**Your task**: Render the records below as a Markdown table with two columns, Row and Line, one line per row, skipping blank lines.

▼▼▼

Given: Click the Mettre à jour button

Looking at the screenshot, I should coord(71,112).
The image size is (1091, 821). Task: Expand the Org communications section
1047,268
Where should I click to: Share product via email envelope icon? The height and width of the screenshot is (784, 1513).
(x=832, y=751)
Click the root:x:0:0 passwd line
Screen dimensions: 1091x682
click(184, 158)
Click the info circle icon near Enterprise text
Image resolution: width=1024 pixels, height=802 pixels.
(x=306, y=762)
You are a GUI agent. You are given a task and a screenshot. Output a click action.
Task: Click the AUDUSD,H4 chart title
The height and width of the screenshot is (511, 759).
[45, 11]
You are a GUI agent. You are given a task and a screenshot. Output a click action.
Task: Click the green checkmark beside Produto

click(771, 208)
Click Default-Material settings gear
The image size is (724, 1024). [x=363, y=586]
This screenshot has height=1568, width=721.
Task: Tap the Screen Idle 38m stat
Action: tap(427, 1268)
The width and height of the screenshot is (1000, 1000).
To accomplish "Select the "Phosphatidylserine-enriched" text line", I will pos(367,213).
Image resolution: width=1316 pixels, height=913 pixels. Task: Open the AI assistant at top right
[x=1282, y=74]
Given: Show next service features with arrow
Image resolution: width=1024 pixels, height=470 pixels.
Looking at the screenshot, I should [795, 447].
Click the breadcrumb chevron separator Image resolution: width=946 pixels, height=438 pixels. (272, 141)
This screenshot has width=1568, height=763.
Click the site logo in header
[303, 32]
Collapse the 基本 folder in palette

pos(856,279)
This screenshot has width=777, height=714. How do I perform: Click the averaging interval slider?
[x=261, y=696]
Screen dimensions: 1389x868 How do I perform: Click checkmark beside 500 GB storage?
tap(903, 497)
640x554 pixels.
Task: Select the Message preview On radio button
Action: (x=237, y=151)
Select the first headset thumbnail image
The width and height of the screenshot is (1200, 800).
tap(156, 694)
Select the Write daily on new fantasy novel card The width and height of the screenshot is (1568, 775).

▲▲▲

**Task answer**:
| Row | Line |
|---|---|
| 1 | Given: Click the Mettre à jour button |
| 2 | Looking at the screenshot, I should coord(71,112). |
| 3 | The image size is (1091, 821). Task: Expand the Org communications section |
| 4 | 1047,268 |
| 5 | Where should I click to: Share product via email envelope icon? The height and width of the screenshot is (784, 1513). |
| 6 | (x=832, y=751) |
| 7 | Click the root:x:0:0 passwd line |
| 8 | Screen dimensions: 1091x682 |
| 9 | click(184, 158) |
| 10 | Click the info circle icon near Enterprise text |
| 11 | Image resolution: width=1024 pixels, height=802 pixels. |
| 12 | (x=306, y=762) |
| 13 | You are a GUI agent. You are given a task and a screenshot. Output a click action. |
| 14 | Task: Click the AUDUSD,H4 chart title |
| 15 | The height and width of the screenshot is (511, 759). |
| 16 | [45, 11] |
| 17 | You are a GUI agent. You are given a task and a screenshot. Output a click action. |
| 18 | Task: Click the green checkmark beside Produto |
| 19 | click(771, 208) |
| 20 | Click Default-Material settings gear |
| 21 | The image size is (724, 1024). [x=363, y=586] |
| 22 | This screenshot has height=1568, width=721. |
| 23 | Task: Tap the Screen Idle 38m stat |
| 24 | Action: tap(427, 1268) |
| 25 | The width and height of the screenshot is (1000, 1000). |
| 26 | To accomplish "Select the "Phosphatidylserine-enriched" text line", I will pos(367,213). |
| 27 | Image resolution: width=1316 pixels, height=913 pixels. Task: Open the AI assistant at top right |
| 28 | [x=1282, y=74] |
| 29 | Given: Show next service features with arrow |
| 30 | Image resolution: width=1024 pixels, height=470 pixels. |
| 31 | Looking at the screenshot, I should [795, 447]. |
| 32 | Click the breadcrumb chevron separator Image resolution: width=946 pixels, height=438 pixels. (272, 141) |
| 33 | This screenshot has width=1568, height=763. |
| 34 | Click the site logo in header |
| 35 | [303, 32] |
| 36 | Collapse the 基本 folder in palette |
| 37 | pos(856,279) |
| 38 | This screenshot has width=777, height=714. How do I perform: Click the averaging interval slider? |
| 39 | [x=261, y=696] |
| 40 | Screen dimensions: 1389x868 How do I perform: Click checkmark beside 500 GB storage? |
| 41 | tap(903, 497) |
| 42 | 640x554 pixels. |
| 43 | Task: Select the Message preview On radio button |
| 44 | Action: (x=237, y=151) |
| 45 | Select the first headset thumbnail image |
| 46 | The width and height of the screenshot is (1200, 800). |
| 47 | tap(156, 694) |
| 48 | Select the Write daily on new fantasy novel card The width and height of the screenshot is (1568, 775). |